#### DESCRIPTION OF THE TASK
Could you find every line in the records below that contains the word "each" and copy it?

#### MATERIAL SHOWN
☆ ☆ ☆

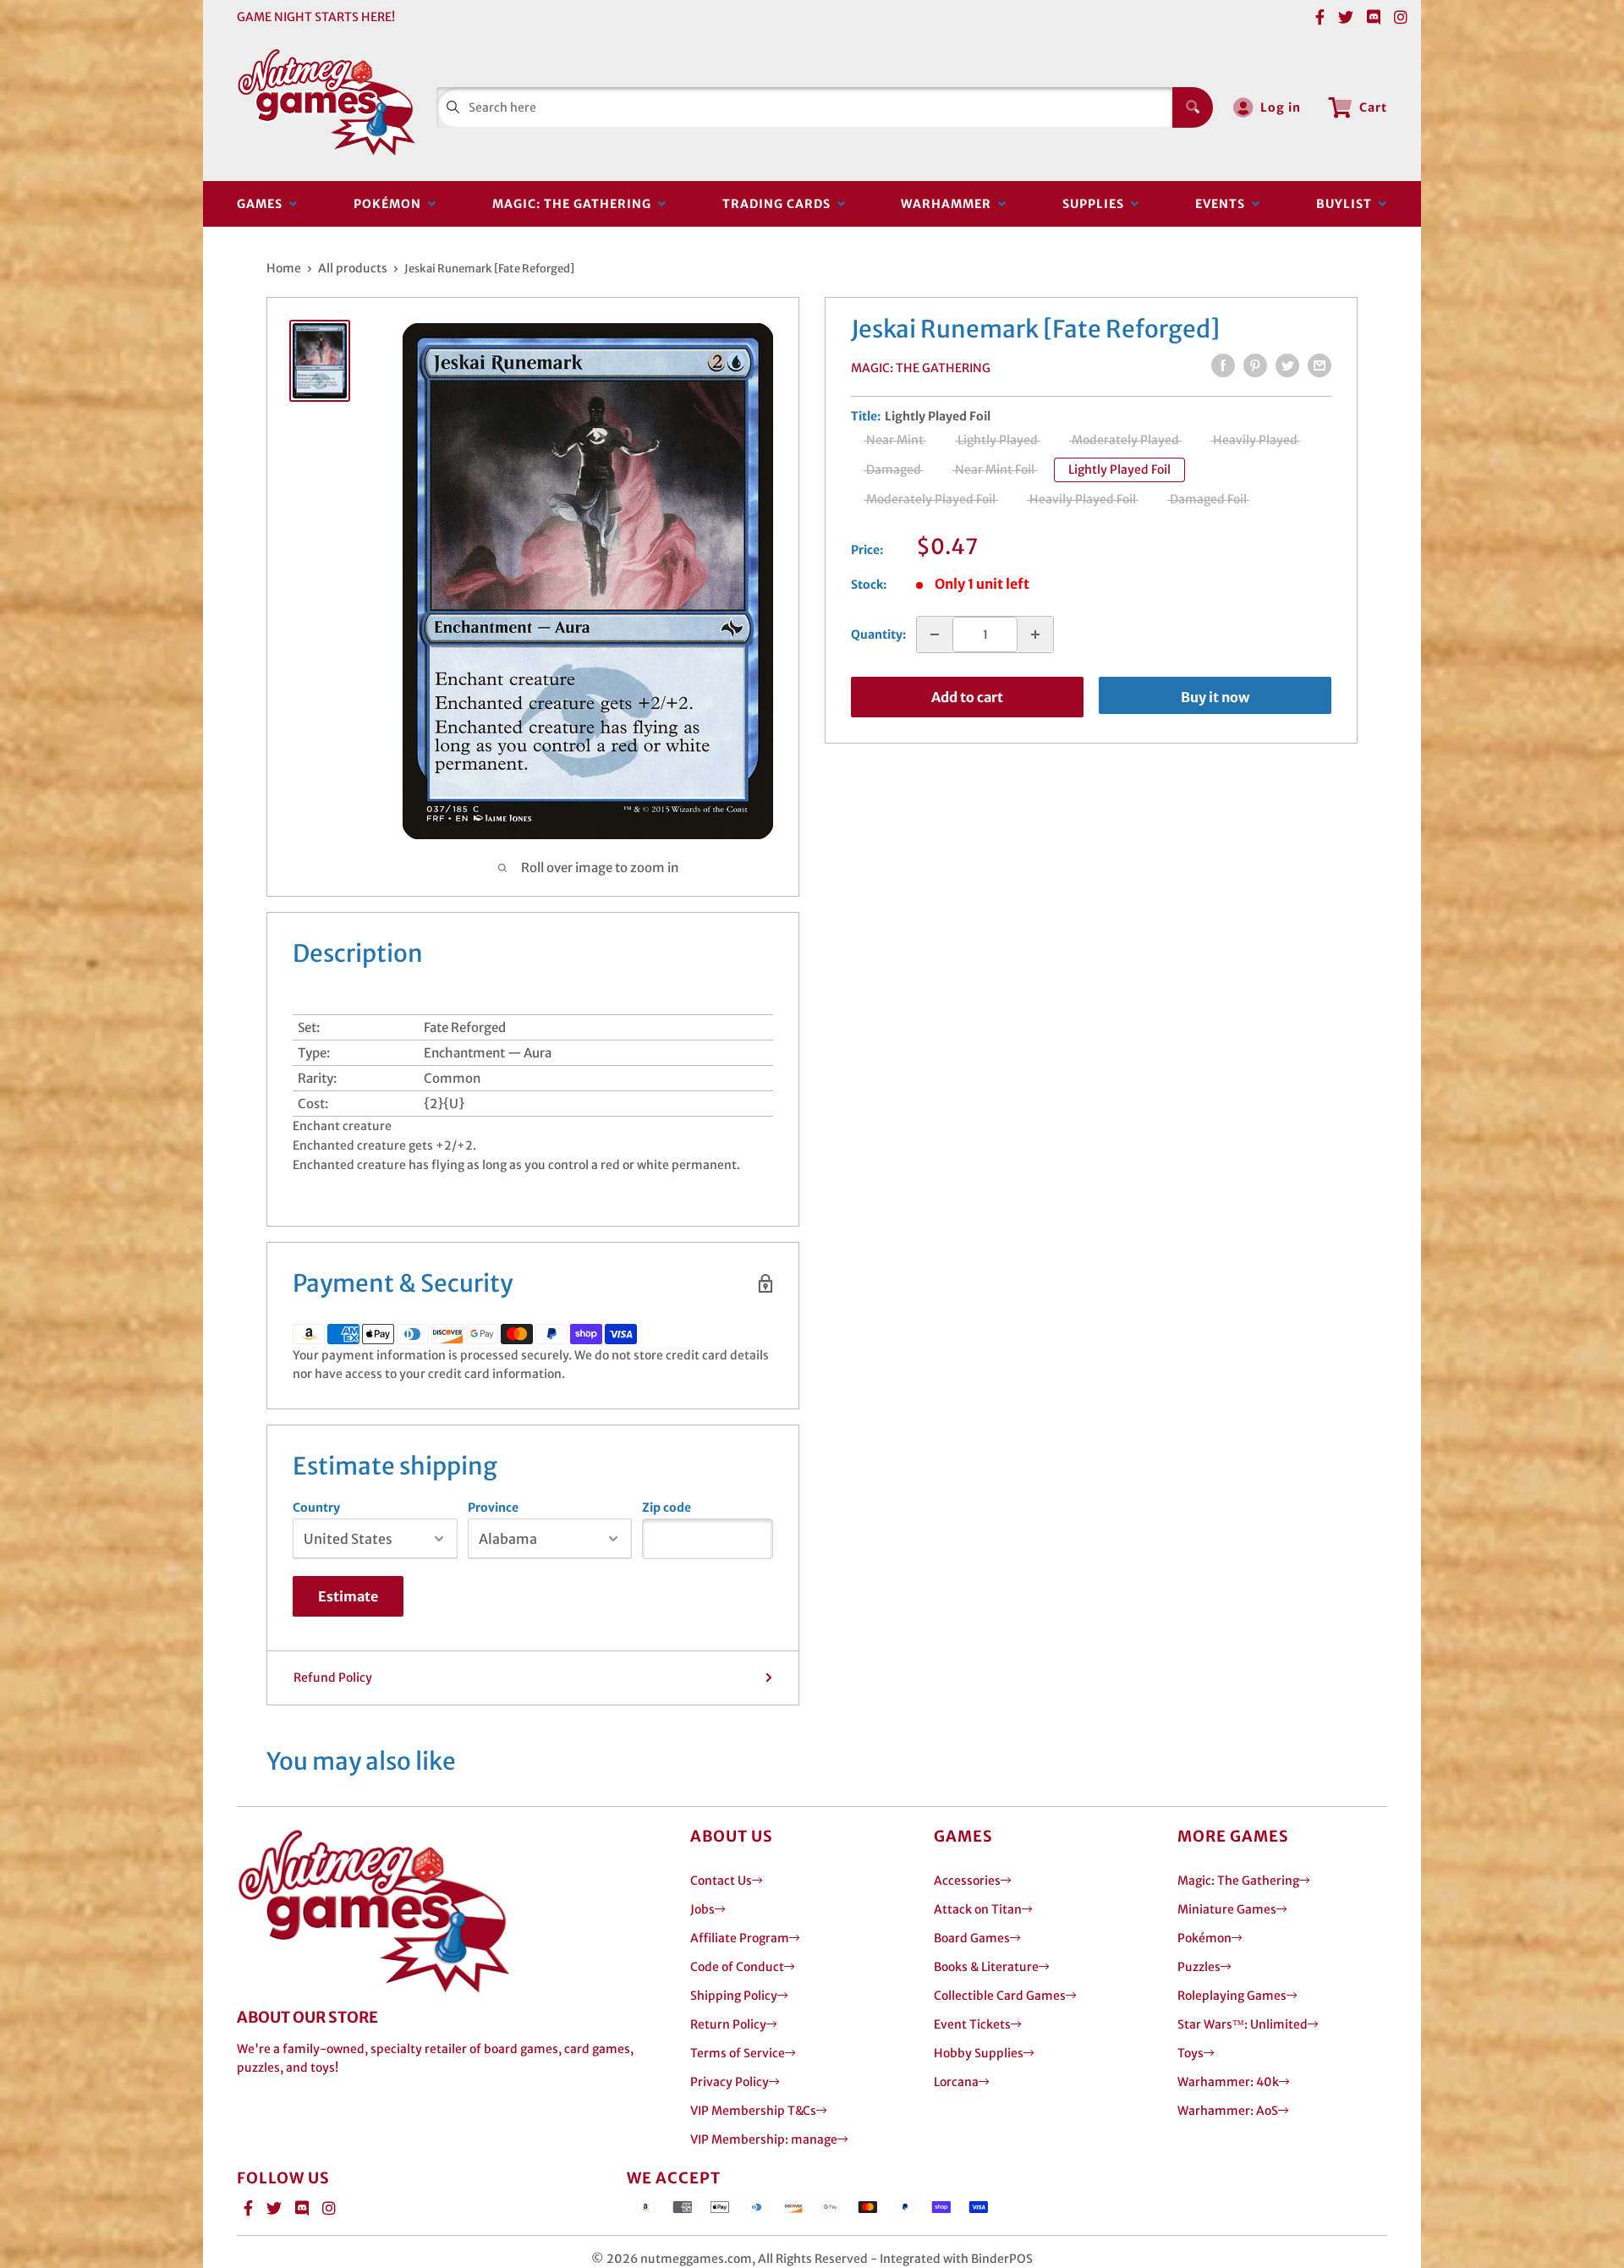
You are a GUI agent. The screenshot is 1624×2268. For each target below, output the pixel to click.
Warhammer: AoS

☆ ☆ ☆

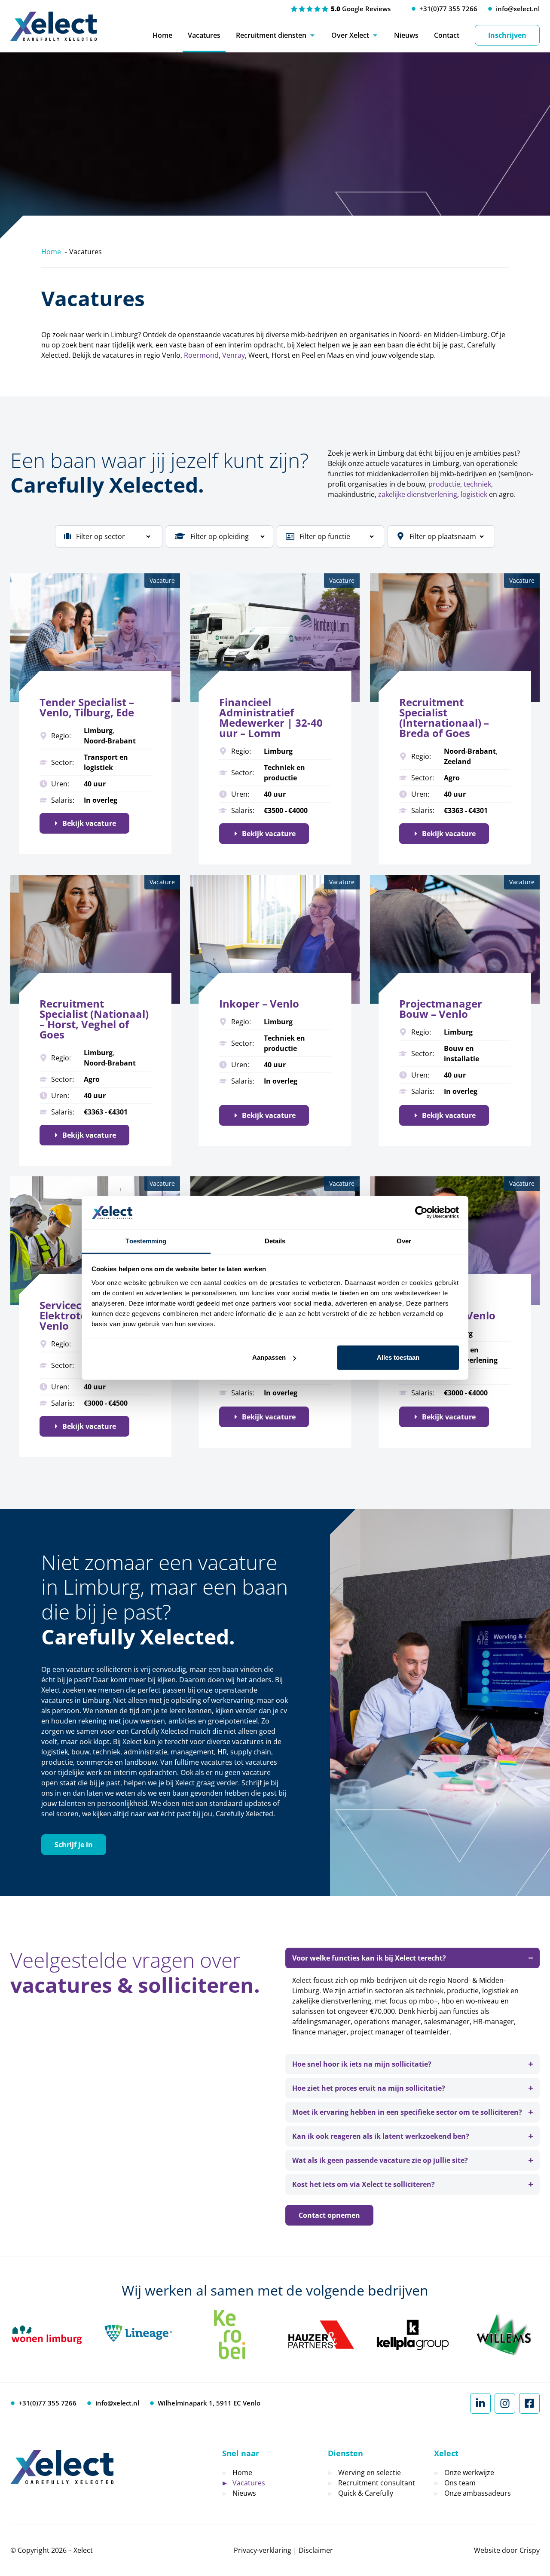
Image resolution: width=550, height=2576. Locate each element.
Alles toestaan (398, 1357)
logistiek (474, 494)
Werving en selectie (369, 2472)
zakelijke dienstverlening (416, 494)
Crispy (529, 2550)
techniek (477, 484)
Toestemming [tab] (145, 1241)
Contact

☆ ☆ ☆

#### WORKED SOLUTION
You are a GUI agent. The screenshot is 1624×2268. For each target below, output the pixel to click.
Image resolution: width=550, height=2576. Locate each element.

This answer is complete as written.